The task :: Would you output the lines from the one containing "This screenshot has height=510, width=907." through the final line of the entries, exactly and with pictures omitted?

Materials provided ::
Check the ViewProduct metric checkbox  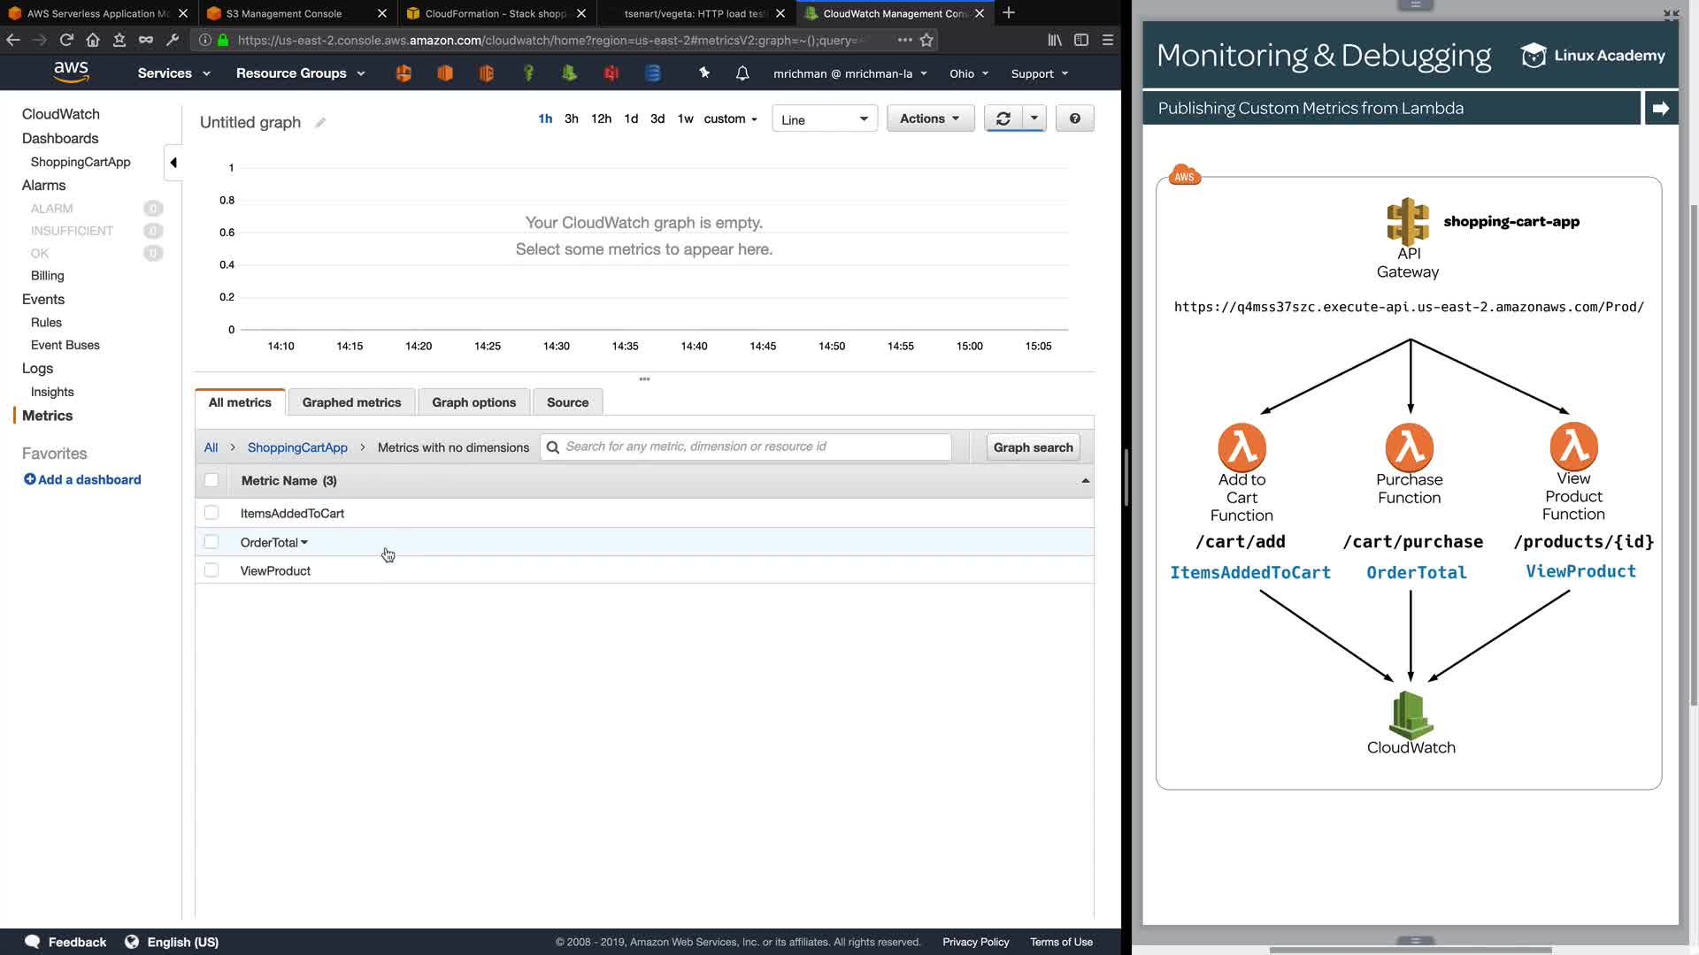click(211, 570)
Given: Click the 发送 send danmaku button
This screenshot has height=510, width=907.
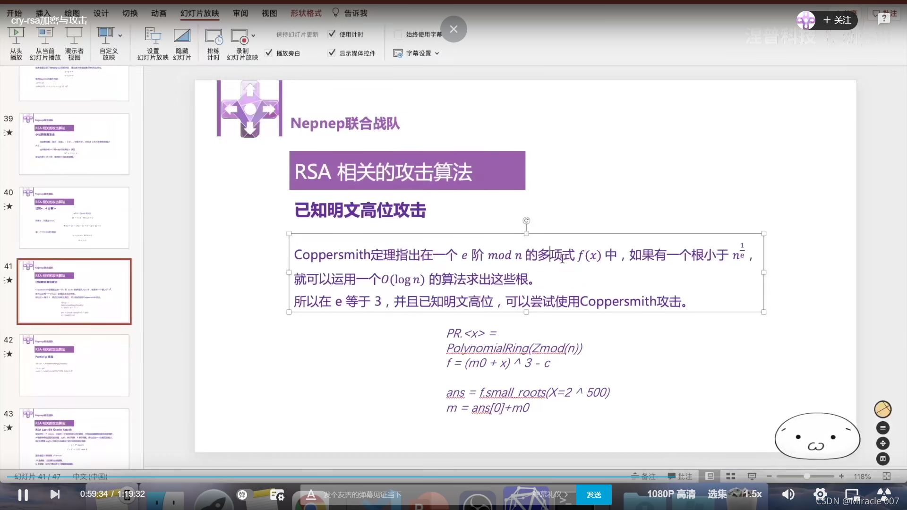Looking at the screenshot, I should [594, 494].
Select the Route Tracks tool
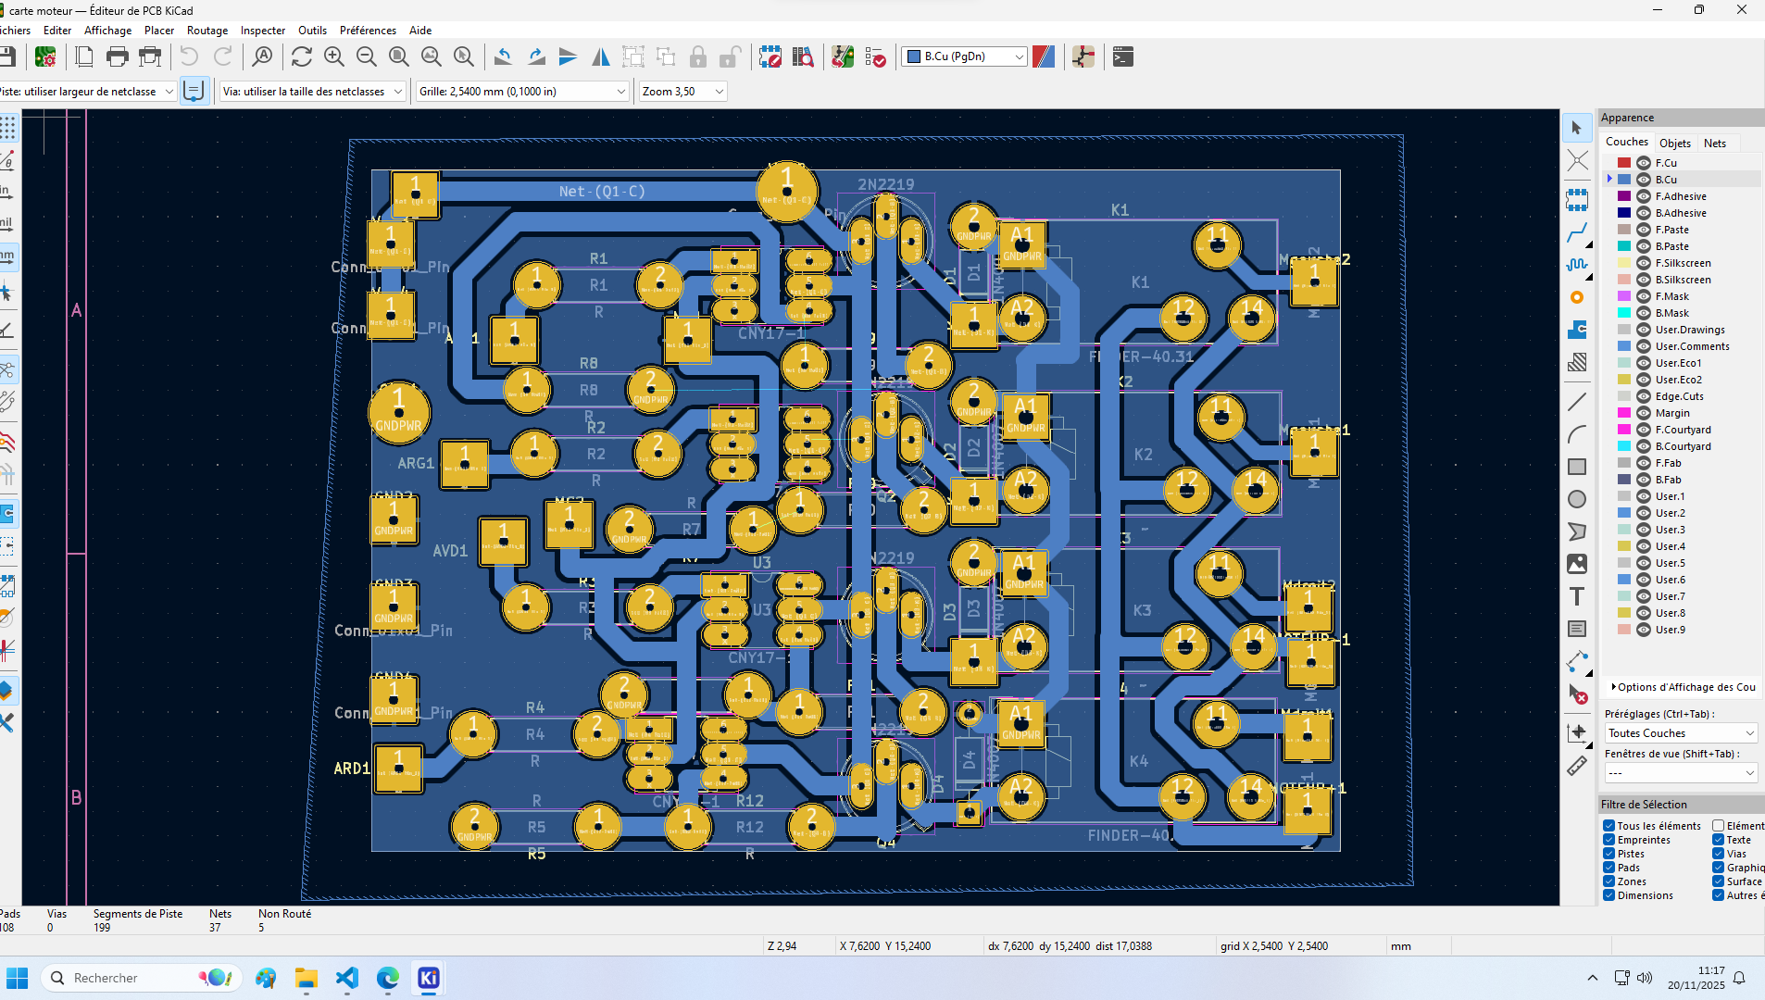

Answer section ::
This screenshot has height=510, width=907.
Looking at the screenshot, I should [594, 494].
Select the Route Tracks tool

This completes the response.